Eventually Snyder asked if she’d ever heard of Wonder Woman. ‘I tried to be cool, but it was crazy. Of course I knew her. It was like looking up at the Himalayas, wondering how I’d do it, but I remember thinking how the universe was guiding me. I liked performing, I was always active, I was always righteous… and then I get Wonder Woman. I truly believe if you are positive and work hard, life is so dynamic that it will work out.’
When Gadot’s casting was announced, not everybody was happy. Some (mostly male, certainly single) comic-book fans took to internet forums and expressed the opinion that she didn’t have the requisite figure to match the heroine of their fervid imaginations. She was too slim, too tall, too Miss Universe-y.
‘I found that depressing,’ she says, able to laugh about it now. ‘All the bad comments were about my body, which is completely irrelevant to such an iconic character.’ She says the Israeli trait of ‘chutzpah’ has meant she has never been afraid to say what she thinks when confronted with sexism, but nor does she listen any more. Her Wonder Woman is a definite feminist, she says, not that it’s a label the character would even recognise.

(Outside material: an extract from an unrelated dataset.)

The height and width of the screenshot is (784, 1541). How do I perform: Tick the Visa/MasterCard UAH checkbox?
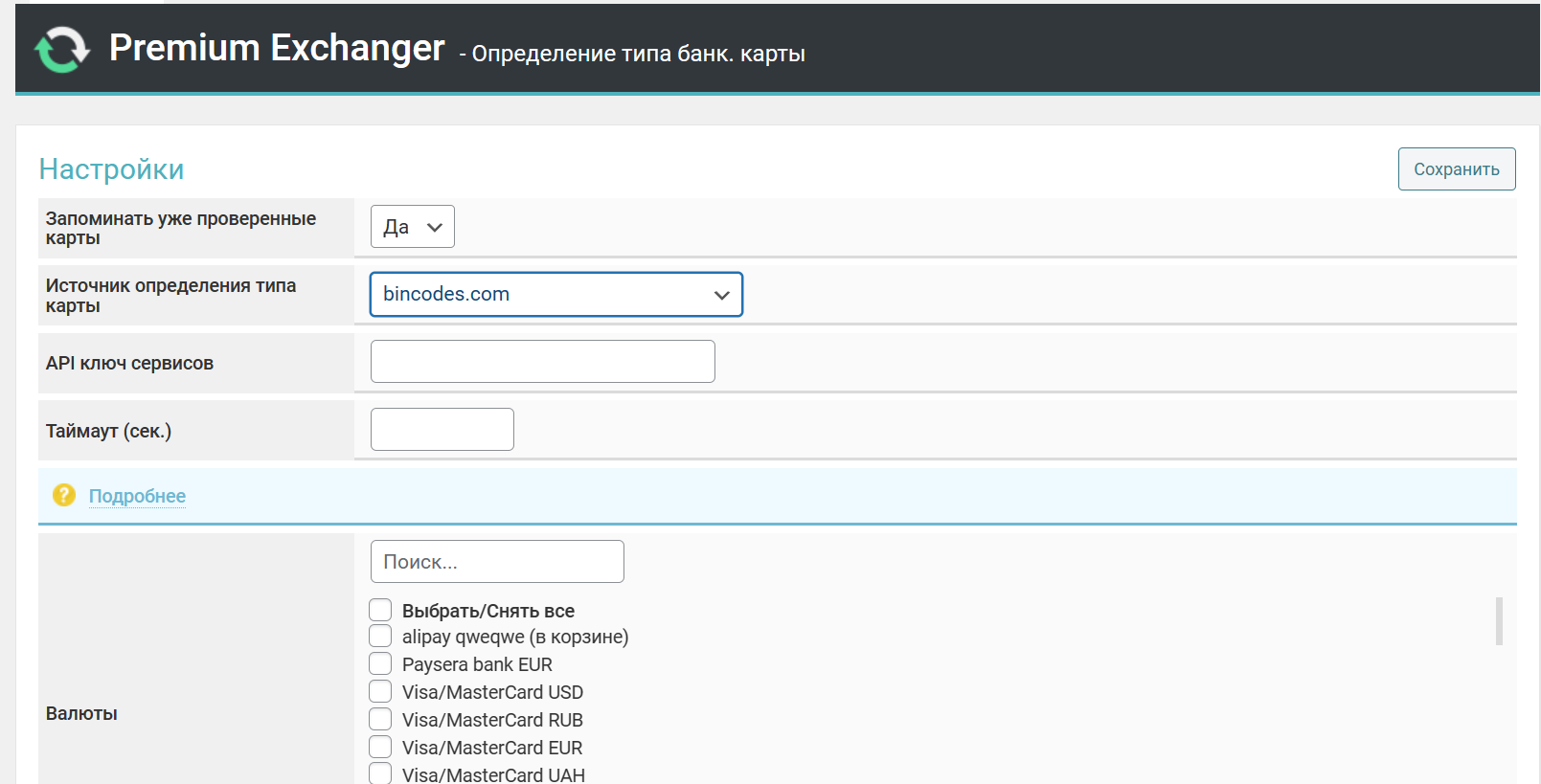pos(380,773)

‘When we were talking about digging deeper into her story, we realised she wouldn’t be clichéd or preachy, she’d be completely oblivious to gender politics. And it’s so refreshing. Feminism is about choosing what to do with your body or career, without caring what’s between your legs,’ Gadot says.
‘Diana doesn’t understand the concept of women not doing something because they’re women. She’s a person of contradictions, who is curious, and fearful, and insecure, and confused, and passionate, and joyful, and righteous… Just like all women are. Just like all people are. None of us are strong all the time.’
The result is a heroine she hopes all girls will look up to, especially her own daughters. ‘Boys have had many heroes for so long. I want this to mean more women drive films. In music there are lots of idols – my daughter loves Adele and Amy Winehouse, and I had Madonna – but in movies we’re only just getting to a place where the balance is coming in.
‘I feel very privileged [in that regard]. I’ve had so many drawings and videos sent to me from little girls dressed as Wonder Woman. It’s an amazing feeling, but it’s not about me. I’m just the vessel to tell her story.’ Gadot shot another Wonder Woman outing, Justice League (an ensemble with other classic DC characters, such as Batman, Superman, Aquaman and The Flash, to be released later this year) straight after the previous two movies.
She became pregnant in the last month of filming – the timing was perfect. And if this film is well-received, she may well be back in the corset sooner than we thought. ‘We’ll have to wait and see how the world reacts now,’ she says. ‘I do want to return to the training again, though. The character is in my blood now.’
She glances at her phone. Even at nine-months pregnant, she still sees her personal trainer almost daily – albeit with a pared-down routine now – and has a session starting in seven minutes. Besides, she already knows what I will write.
In the early stages of this press tour, she tells me, a pattern has emerged: journalists hear her story, then declare that she really is Wonder Woman. It’s certainly a tempting conclusion, I say. She just rolls her eyes.
‘Yeah, I know. And you know what my line is in return? I say, “No, every woman is Wonder Woman.” And I really believe that, you know. Because it’s true.’